Like it or not, the Nepali Congress needs a Koirala to survive. The children, nephews and nieces of B.P. staking their claim to the party’s soul all share the last name. Yet far from uniting the organization, none has been capable of rising above kindergarten squabbling or silliness. So the best the party can hope for is someone who can channel B.P.’s spirit, something Khadka has fully grasped. Could he be that person?
At one point, Khadka was the party’s kingmaker, having at least a quarter of the party’s legislators stashed into his pocket. If Sher Bahadur Deuba could break away from the Girija Prasad Koirala-led mother organization in 2002, it was largely because he had Khadka on his side. As home minister in the Deuba government, Khadka insisted he could conduct the parliamentary elections over the Maoists’ threats. Yet the prime minister thought otherwise. When King Gyanendra sacked Deuba and took executive control – in the relatively benign first phase of royal assertiveness – Khadka was among the handful of Nepali Congress leaders put behind bars.
His controversial and ostensibly corrupt ways had made him an open target, and the masses cheered on. If the criminalization of Nepali politics could be blamed on one person, Khadka critics contended, then he was the man.

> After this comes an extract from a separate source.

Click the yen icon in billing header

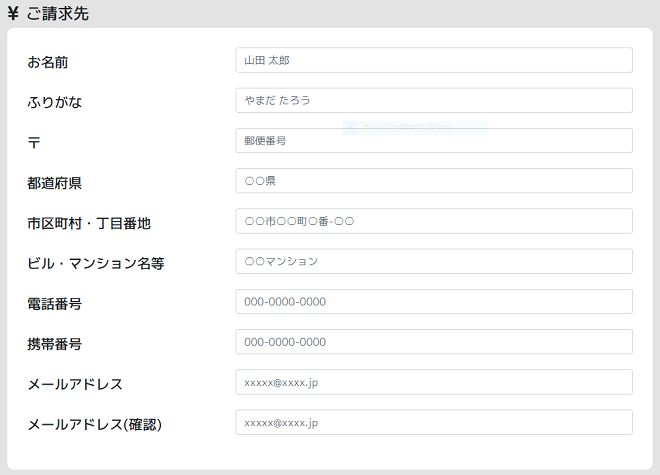pyautogui.click(x=13, y=14)
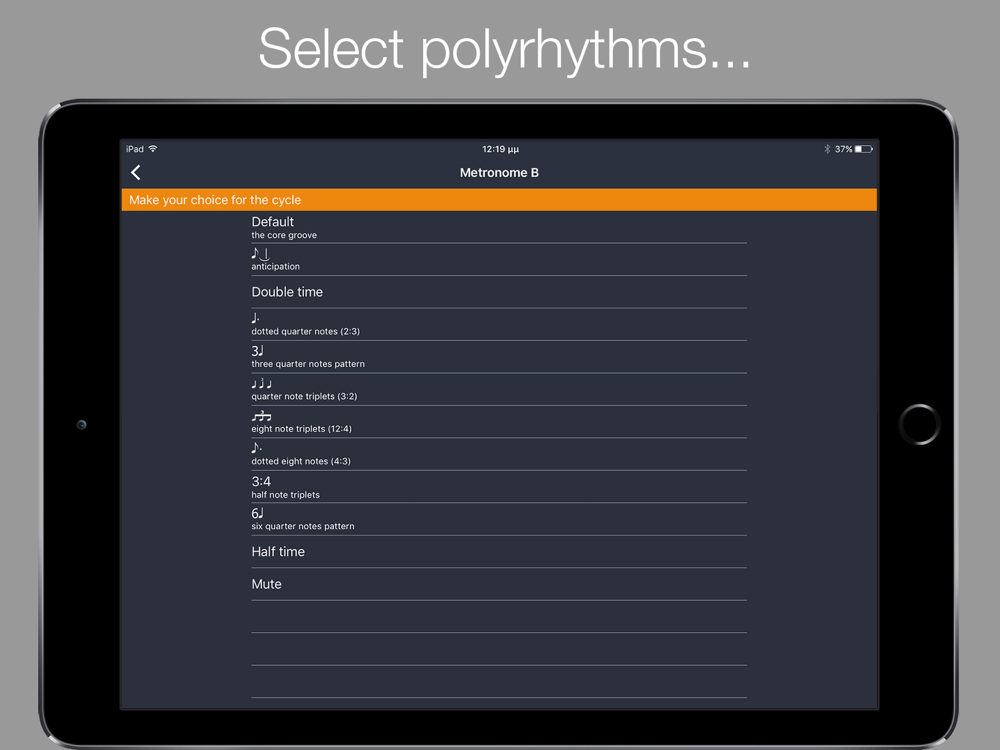Tap the Wi-Fi icon in status bar
Image resolution: width=1000 pixels, height=750 pixels.
click(153, 149)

Then there were other throbbing questions, such as whether it was purely coincidental that the Maoists gained in lethality on Khadka’s watch.
At this point, Khadka began flaunting his republican credentials. He recalled his statement at a party meeting a few years earlier where he had suggested that the Nepali Congress might be better off offloading the monarchy. Years later, when Girija Koirala did just that, Khadka did not seem too happy. Careful to reject the monarchist label, Khadka nevertheless lamented the rashness with which his party had acted. When he appeared with former king Gyanendra at a religious function, people started speculating. But, then, the judges intervened.

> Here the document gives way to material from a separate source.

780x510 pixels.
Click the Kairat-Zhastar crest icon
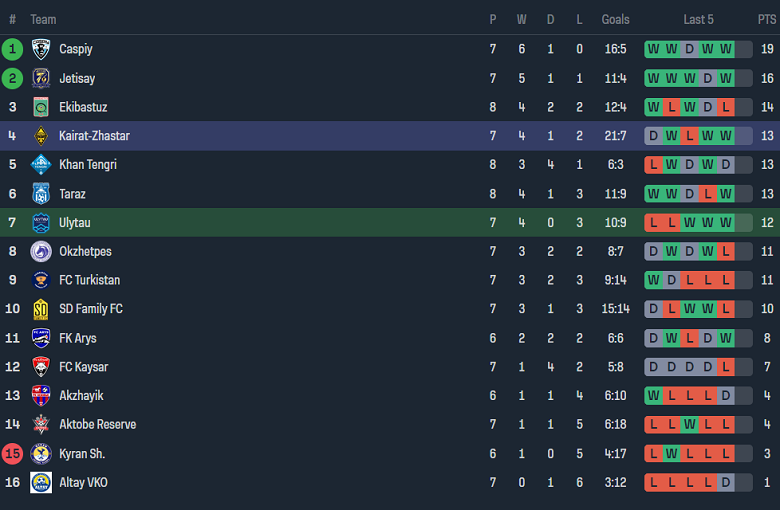(x=41, y=136)
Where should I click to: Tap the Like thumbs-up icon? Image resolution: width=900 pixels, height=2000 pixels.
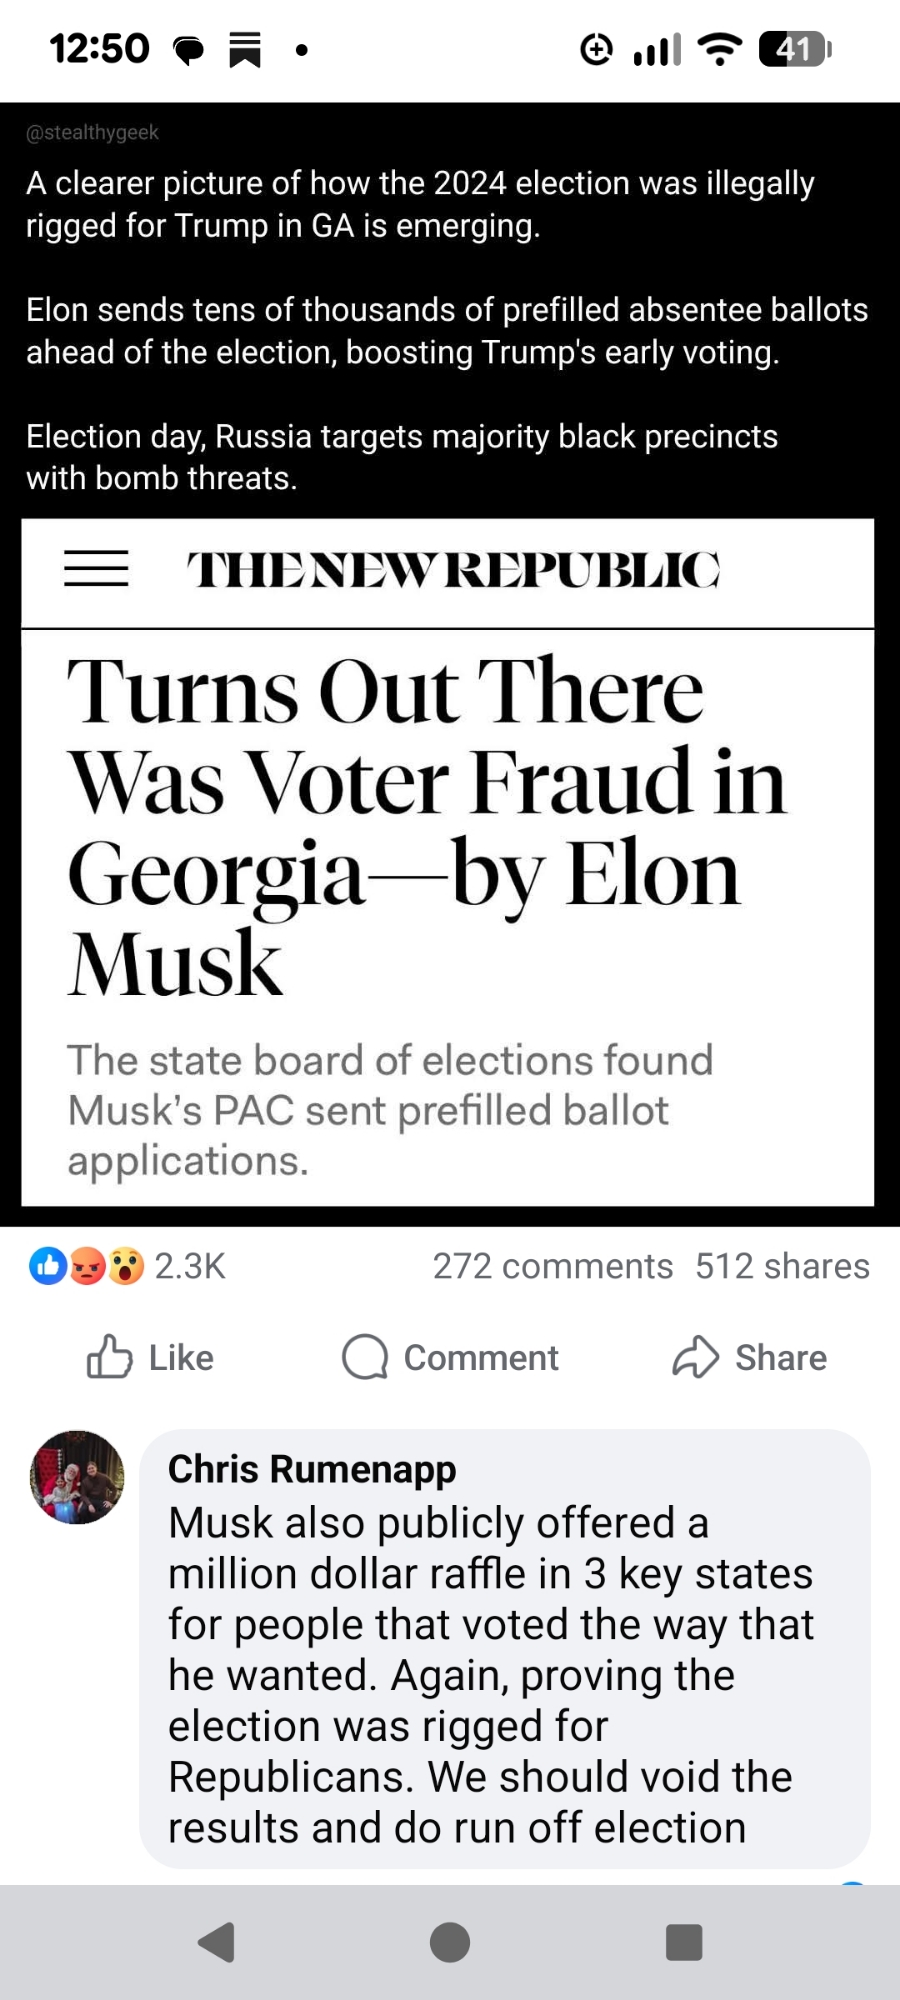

As Khadka presses on with the B.P. legacy, he faces the same challenge other would-be successors have in defining the notion of national reconciliation. If B.P. had lived five or ten years longer, would he have had the same affinity for the monarchy? After all, B.P. was the head of a party that had tried to kill Kings Mahendra and Birendra. His version of the validity of the monarchy was rooted in local and geopolitical traditions he came to grasp largely after his release from Sundarijal in 1968. With so much internal and external change having gripped Nepal, could B.P. still be held captive to the same set of beliefs? These are only some of the questions Khadka would have to answer.
If national reconciliation today is in fact much more than a code word for the Nepali Congress’ imperative to return to its constitutional-monarchy roots, then Khadka has an even more onerous task. If anything, the party always has been a polarizing force when in power. In opposition, its sanctimony continues to rile its rivals. If the Nepali Congress really thinks it is Nepal’s only true democratic party and is prepared to bet its life on it, then it must learn to act like it. Khadka should begin anew by driving the point harder.